Yes, it is true that mandatory data retention is relatively easy to evade. My company could start using proxy servers, for example, and its staff could communicate with each other using wickr—which encrypts messages and destroys metadata—instead of normal text messaging. I have no doubt that many people—both criminal and not—will respond to passage of the bill in this way.

But why should a company concerned with the business of keeping animals healthy and crops productive be treated as though its employees are all potential criminals? Among other things, it has an interest in fertilisers. Terrorists use fertiliser. Do you see where this is leading? That is the nub of this issue. Mandatory data retention forces all of us to evade our own government. This is not how the system is supposed to work. What sets liberal democracies apart from authoritarian regimes of every stripe is the relationship between the citizen and the state. The citizen does not just enjoy the ability to 'kick the bums out' at election time. The citizen also has the capacity to hold the government to account, to reject its meddling in his or her life, to come and go as he or she pleases, to tell it where to get off, all subject to few or no controls.

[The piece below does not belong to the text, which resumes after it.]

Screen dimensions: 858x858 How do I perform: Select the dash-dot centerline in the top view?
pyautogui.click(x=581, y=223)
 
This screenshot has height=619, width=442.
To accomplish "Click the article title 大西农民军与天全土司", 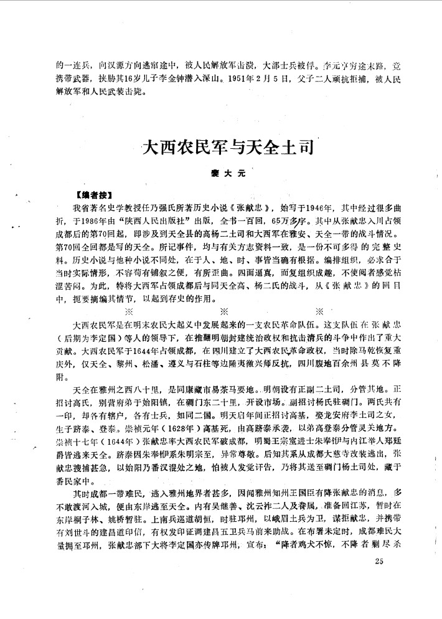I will point(227,149).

When we legislate those capacities away—allowing the state to hold the citizen to account, subjecting the citizen to state control—we then come to resemble the authoritarian regimes we are fond of criticising. Do we really wish to be spoken of in the same breath as Indonesia or Malaysia, whose citizens are monitored extensively and where there are widespread constraints on press freedom? And, make no mistake, these laws will persist, ripe and ready for future misuse by governments of every stripe.

This is bad law—law that compromises our rights and freedoms, treats us all as criminals-in-waiting, and invites abuse and overreach. It is wrong on every level. This bill should not be entertained in a liberal democracy such as ours.